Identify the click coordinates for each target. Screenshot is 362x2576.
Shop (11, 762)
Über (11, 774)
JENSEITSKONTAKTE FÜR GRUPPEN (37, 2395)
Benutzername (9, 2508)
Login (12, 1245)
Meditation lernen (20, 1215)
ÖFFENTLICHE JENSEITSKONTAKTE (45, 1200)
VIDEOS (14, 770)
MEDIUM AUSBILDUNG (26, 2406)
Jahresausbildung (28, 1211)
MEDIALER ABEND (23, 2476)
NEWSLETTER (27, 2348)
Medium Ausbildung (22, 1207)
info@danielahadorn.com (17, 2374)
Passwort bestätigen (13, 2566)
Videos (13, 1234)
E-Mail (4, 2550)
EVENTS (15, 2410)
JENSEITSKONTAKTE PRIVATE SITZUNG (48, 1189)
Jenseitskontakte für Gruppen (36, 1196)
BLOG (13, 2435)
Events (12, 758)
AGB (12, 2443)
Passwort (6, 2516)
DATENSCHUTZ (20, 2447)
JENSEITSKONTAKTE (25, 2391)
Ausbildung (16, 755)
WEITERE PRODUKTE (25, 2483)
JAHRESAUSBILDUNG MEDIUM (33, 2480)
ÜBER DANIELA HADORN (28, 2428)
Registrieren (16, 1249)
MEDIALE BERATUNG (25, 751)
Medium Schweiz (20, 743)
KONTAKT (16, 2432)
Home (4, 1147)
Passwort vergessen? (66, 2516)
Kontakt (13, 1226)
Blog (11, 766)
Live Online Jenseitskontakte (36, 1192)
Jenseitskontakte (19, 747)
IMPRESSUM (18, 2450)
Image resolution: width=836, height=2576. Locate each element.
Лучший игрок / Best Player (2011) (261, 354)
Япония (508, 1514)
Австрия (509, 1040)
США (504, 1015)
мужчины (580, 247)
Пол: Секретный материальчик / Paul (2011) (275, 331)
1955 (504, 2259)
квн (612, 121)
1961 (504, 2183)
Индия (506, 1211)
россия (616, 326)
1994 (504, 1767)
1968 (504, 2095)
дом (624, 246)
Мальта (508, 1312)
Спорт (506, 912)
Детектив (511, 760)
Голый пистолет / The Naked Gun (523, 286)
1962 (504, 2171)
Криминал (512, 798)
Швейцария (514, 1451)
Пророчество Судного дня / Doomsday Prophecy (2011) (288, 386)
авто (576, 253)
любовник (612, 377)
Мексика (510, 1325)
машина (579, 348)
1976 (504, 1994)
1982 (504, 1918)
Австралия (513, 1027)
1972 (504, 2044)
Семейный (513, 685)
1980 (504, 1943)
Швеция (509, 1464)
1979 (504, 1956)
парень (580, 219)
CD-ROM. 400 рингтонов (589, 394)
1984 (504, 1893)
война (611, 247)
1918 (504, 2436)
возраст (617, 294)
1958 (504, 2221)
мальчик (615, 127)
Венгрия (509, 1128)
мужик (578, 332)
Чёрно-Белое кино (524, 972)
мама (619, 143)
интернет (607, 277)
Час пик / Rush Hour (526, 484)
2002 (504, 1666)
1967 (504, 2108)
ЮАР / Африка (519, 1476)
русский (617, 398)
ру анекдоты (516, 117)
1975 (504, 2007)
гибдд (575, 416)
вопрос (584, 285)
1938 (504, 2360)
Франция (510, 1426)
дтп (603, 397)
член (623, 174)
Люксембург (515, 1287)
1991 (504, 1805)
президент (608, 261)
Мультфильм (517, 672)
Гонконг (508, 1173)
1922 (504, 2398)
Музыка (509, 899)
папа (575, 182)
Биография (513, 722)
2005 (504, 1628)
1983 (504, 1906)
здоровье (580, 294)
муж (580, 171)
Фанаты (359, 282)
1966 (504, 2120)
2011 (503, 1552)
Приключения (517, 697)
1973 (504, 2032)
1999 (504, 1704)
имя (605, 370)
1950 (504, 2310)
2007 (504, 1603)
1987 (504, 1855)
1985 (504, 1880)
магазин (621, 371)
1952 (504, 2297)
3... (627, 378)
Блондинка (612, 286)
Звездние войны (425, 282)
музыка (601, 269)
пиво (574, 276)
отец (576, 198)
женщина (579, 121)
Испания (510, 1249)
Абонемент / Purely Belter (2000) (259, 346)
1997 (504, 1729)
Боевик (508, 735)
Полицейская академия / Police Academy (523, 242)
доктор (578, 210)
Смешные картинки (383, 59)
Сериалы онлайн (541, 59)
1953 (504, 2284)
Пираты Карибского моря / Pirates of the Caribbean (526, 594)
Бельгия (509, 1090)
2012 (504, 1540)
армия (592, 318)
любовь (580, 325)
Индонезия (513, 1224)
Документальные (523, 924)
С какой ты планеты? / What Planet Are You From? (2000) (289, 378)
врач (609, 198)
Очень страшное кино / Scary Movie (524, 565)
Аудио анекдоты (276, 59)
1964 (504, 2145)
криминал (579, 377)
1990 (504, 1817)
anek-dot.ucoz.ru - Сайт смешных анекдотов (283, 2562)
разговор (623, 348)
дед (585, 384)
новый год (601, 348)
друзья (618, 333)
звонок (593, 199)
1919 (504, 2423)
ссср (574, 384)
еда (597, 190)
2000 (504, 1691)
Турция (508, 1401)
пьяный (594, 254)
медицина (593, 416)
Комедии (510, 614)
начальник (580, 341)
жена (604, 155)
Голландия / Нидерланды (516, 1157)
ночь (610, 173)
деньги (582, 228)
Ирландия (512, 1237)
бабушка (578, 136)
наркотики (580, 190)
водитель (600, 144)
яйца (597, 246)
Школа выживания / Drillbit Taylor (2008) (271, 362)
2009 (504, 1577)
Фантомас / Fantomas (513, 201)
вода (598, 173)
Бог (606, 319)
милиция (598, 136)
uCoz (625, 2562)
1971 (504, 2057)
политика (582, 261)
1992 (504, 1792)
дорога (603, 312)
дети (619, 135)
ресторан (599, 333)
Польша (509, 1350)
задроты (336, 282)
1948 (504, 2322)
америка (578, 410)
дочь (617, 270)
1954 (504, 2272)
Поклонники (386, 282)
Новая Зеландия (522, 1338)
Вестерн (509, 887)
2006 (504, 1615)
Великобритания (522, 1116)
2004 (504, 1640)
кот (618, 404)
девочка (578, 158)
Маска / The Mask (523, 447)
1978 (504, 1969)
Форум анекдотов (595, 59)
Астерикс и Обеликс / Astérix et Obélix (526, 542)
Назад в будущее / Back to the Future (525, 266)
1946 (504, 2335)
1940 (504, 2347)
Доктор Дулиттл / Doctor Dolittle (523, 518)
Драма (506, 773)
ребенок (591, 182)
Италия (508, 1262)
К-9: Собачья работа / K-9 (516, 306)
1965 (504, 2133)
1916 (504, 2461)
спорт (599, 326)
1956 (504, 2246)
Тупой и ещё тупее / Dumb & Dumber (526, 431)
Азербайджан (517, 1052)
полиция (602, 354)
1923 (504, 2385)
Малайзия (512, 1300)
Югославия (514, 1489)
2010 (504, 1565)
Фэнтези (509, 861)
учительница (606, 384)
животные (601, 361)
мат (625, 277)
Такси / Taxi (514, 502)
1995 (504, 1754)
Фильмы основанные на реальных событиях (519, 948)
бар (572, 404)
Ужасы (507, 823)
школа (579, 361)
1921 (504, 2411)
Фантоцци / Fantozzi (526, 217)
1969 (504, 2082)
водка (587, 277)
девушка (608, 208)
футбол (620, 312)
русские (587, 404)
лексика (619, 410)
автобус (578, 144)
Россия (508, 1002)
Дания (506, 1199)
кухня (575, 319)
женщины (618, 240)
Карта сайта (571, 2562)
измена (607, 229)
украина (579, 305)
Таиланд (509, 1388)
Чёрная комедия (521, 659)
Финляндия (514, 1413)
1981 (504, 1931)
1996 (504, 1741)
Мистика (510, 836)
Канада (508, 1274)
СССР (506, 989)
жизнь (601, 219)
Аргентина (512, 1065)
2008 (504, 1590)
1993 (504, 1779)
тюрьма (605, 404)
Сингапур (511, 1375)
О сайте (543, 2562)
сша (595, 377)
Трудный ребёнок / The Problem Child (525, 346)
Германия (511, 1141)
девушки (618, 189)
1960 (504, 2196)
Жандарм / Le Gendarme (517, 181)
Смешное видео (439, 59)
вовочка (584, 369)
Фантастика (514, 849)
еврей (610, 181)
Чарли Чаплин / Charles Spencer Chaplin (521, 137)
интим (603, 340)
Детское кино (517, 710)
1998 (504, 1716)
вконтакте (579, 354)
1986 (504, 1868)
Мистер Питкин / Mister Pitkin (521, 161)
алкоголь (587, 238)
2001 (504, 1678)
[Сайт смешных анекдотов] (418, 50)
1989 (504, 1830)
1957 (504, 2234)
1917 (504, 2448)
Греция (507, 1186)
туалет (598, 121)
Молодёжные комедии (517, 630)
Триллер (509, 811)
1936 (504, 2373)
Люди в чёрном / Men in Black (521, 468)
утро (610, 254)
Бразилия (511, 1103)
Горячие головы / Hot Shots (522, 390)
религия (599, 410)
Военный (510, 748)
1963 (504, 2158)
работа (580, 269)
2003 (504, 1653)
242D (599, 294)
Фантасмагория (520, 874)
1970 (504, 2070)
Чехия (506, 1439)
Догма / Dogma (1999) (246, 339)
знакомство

+ + + +

> _TO DO_
Write out the listing's lines exactly, from its first line through the line that contains "Registrieren (16, 1249)", and stop there.

> _ANSWER SECTION_
Identify the click coordinates for each target. Screenshot is 362x2576.
Shop (11, 762)
Über (11, 774)
JENSEITSKONTAKTE FÜR GRUPPEN (37, 2395)
Benutzername (9, 2508)
Login (12, 1245)
Meditation lernen (20, 1215)
ÖFFENTLICHE JENSEITSKONTAKTE (45, 1200)
VIDEOS (14, 770)
MEDIUM AUSBILDUNG (26, 2406)
Jahresausbildung (28, 1211)
MEDIALER ABEND (23, 2476)
NEWSLETTER (27, 2348)
Medium Ausbildung (22, 1207)
info@danielahadorn.com (17, 2374)
Passwort bestätigen (13, 2566)
Videos (13, 1234)
E-Mail (4, 2550)
EVENTS (15, 2410)
JENSEITSKONTAKTE PRIVATE SITZUNG (48, 1189)
Jenseitskontakte für Gruppen (36, 1196)
BLOG (13, 2435)
Events (12, 758)
AGB (12, 2443)
Passwort (6, 2516)
DATENSCHUTZ (20, 2447)
JENSEITSKONTAKTE (25, 2391)
Ausbildung (16, 755)
WEITERE PRODUKTE (25, 2483)
JAHRESAUSBILDUNG MEDIUM (33, 2480)
ÜBER DANIELA HADORN (28, 2428)
Registrieren (16, 1249)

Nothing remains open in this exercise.